The formation of food-related memories involves post-ingestion nutrient sensing signals1,2,3,4,5. Whether nutrient sensors act beyond feeding-relevant behaviour is less well understood. Here we show that an internal sugar sensor in the Drosophila brain6 is involved in memory consolidation, both in fasted flies subjected to an appetitive learning task involving a sucrose reward and in flies fed ad libitum subjected to an aversive learning task independent of food cues7,8. In the latter, spaced repetition of learning sessions, a prerequisite to induce long-term memory, lures brain fructose-sensing neurons into a fasted state through a disinhibition mechanism that transiently restores their sensing ability despite satiation9. Post-learning sugar ingestion activates disinhibited fructose-sensing neurons, which triggers memory consolidation through the release of the glycoprotein hormone thyrostimulin10,11, as in appetitive learning. The reset of fructose-sensing neurons by spaced training also results in a fasted state-like feeding behaviour, manifesting in a strong increase in sucrose preference and intake.

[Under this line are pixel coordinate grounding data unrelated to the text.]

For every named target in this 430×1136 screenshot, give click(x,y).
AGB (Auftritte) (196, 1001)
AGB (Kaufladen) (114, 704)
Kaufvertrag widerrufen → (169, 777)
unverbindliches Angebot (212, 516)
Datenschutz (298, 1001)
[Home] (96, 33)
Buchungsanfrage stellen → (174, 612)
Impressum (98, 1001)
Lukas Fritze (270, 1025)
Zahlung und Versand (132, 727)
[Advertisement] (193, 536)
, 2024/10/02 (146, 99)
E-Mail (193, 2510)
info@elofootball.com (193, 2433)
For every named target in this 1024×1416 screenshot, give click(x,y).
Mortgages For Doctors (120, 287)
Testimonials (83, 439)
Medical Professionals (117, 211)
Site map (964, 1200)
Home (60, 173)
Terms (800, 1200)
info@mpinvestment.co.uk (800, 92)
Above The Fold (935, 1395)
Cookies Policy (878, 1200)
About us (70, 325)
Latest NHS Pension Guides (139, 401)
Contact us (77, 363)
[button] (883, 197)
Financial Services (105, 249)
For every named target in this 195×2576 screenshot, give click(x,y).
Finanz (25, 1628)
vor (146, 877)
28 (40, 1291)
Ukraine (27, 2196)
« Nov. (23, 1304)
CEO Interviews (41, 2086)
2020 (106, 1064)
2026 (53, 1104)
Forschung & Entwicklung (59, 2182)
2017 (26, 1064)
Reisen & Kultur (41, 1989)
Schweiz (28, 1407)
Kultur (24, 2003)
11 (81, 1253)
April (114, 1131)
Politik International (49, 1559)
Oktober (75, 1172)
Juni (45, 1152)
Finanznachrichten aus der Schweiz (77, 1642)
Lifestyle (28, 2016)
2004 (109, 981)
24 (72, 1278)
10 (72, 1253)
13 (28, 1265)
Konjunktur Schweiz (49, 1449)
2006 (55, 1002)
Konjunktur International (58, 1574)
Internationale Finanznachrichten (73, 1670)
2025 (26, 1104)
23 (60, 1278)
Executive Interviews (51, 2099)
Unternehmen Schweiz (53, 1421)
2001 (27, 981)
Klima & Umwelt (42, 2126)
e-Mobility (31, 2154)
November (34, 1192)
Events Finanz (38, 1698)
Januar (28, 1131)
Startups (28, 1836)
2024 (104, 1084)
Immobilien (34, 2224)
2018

By revealing a mechanism of non-homeostatic hunger and its critical relevance for memory consolidation, our results provide a neural circuit basis, and a cognitive value, to a behaviour akin to emotional eating.

Main

Sensing the content of ingested food is critical for the body to evaluate energy availability and accordingly set an adequate metabolic state. In addition to peripheral taste receptors, animals and humans detect the nutritional value of food through post-ingestion mechanisms involving internal nutrient sensors in the digestive tract and the brain. Internal nutrient-sensing systems are major regulators of appetite and feeding behaviour12. As such, they participate in memory processes that enable the assignment of value to food-related sensory cues13. However, the extent to which the brain’s cognitive efficiency relies on its nutrient sensors, in particular beyond food-related processes, is unclear.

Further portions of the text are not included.